Envelope status retry table

HTTP Sub-Status Meaning SDK retry Notes
200 0 Committed No — return to caller Success terminal state
452 0 Aborted No — return to caller App must inspect per-op results; some aborts are fatal (see below)
408 0 Coordinator retries exhausted (stuck) Yes — automatic Coordinator could not make progress; SDK retry may succeed on a fresh coordinator
449 5352 Coordinator race conflict Yes — honor Retry-After header Two coordinators raced on the ledger ETag; SDK retry resolves by re-submitting
429 3200 Ledger throttled, coordinator retries exhausted Yes — exponential backoff SDK retry after backoff
500 5411 LedgerFailure Yes — automatic Infrastructure transient
500 5412 AccountConfigFailure Yes — automatic Infrastructure transient
500 5413 DispatchFailure Yes — automatic Infrastructure transient
400 5405 ParseFailure No Permanent — malformed request body
400 5406 FeatureDisabled No Permanent — account/feature flag
400 5407 MaxOpsExceeded No Permanent — reduce operation count
400 5408 MissingIdempotencyToken No Permanent — SDK bug if raised
400 5409 InvalidAccountName No Permanent
400 5410 InvalidOperation No Permanent

Retry key: write transactions

When the SDK retries a CommitTransactionAsync call on a write transaction it reuses the same idempotency token generated at the start of the original call. This allows the coordinator to recognise a replayed commit and return the already-committed result rather than re-executing the transaction. The idempotency token is never regenerated mid-retry loop.

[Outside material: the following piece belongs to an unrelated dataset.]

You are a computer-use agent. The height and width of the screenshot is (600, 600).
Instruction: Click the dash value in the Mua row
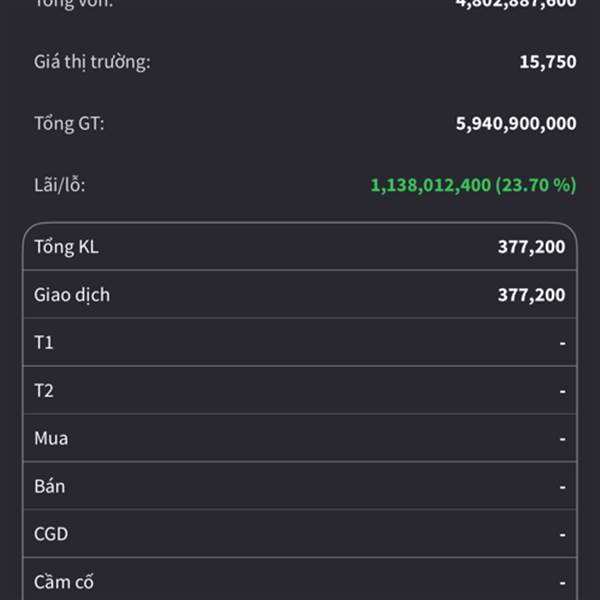tap(562, 438)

452 Aborted — application-dependent handling

452 is not automatically retried because the cause determines whether a retry is safe:

  • Transient abort (e.g., 409 on a row that has since been updated) — application may choose to re-read and retry with a new DistributedWriteTransaction.
  • Fatal abort (e.g., 400-range semantic conflict, schema violation) — retrying would produce the same result.

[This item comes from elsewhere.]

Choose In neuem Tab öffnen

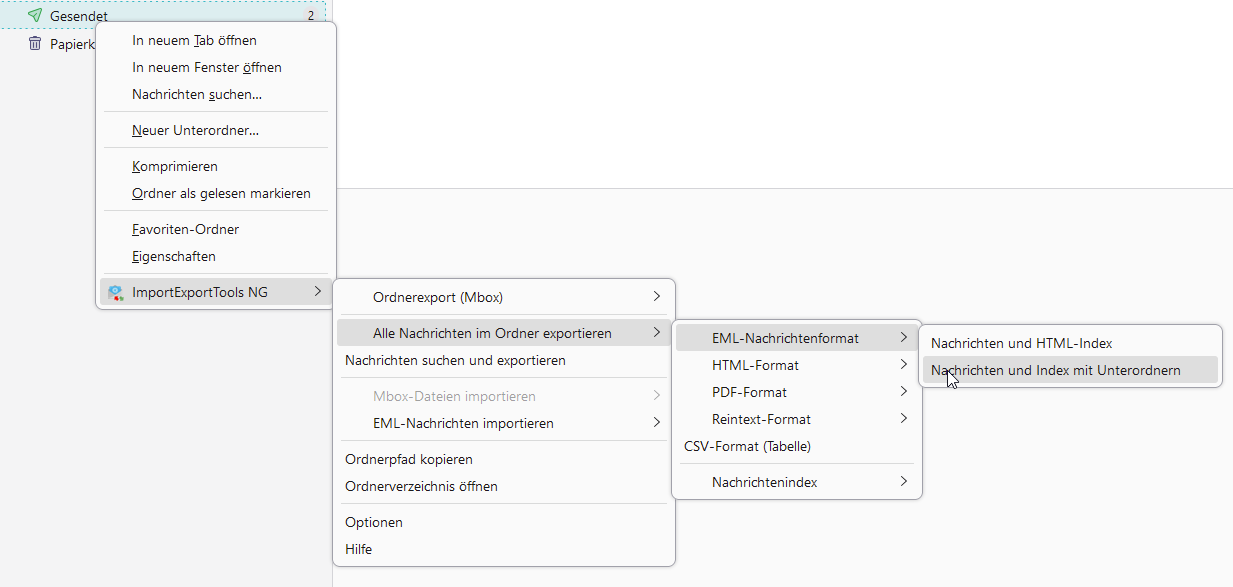click(194, 40)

The SDK surfaces the full 452 response including per-operation codes so the application can make this determination. The SDK does NOT silently reset to Preparing on a 452.

Read transactions

Read transactions are inherently idempotent. The SDK retries on 408, 449, 429, and 500 sub-statuses unconditionally, with no idempotency token.

Risks / Trade-offs

  • [Risk] Server-side read transaction support — the operationType: "Read" path in POST /operations/dtc is a new coordinator capability. Service team confirmation of snapshot semantics, wire contract, and delivery timeline is required before SDK implementation begins.
  • [Risk] Abort / rollback for write transactionsAbortTransactionAsync cannot be implemented until the service team confirms and ships a corresponding abort endpoint. Network failures rely on server-side timeout rollback in the interim; callers must be documented that the abort API is not available in v1.
  • [Trade-off] No Direct mode support — clients in Direct mode are silently upgraded to Gateway mode for DTC requests, adding one Gateway round-trip. Accepted because the coordinator must see all operations atomically; Direct mode bypasses the coordinator. Thin Client mode is unaffected.
  • [Trade-off] ETag CAS instead of combined read-write transaction — callers make two network calls (read + conditional write). Accepted because combined read-write transactions carry high server complexity relative to the benefit for common workloads.
  • [Risk] Read transaction 304 optimizationifNoneMatchETag conditional reads returning 304 require server support in the new endpoint; this may not be available at GA and should be treated as a stretch goal.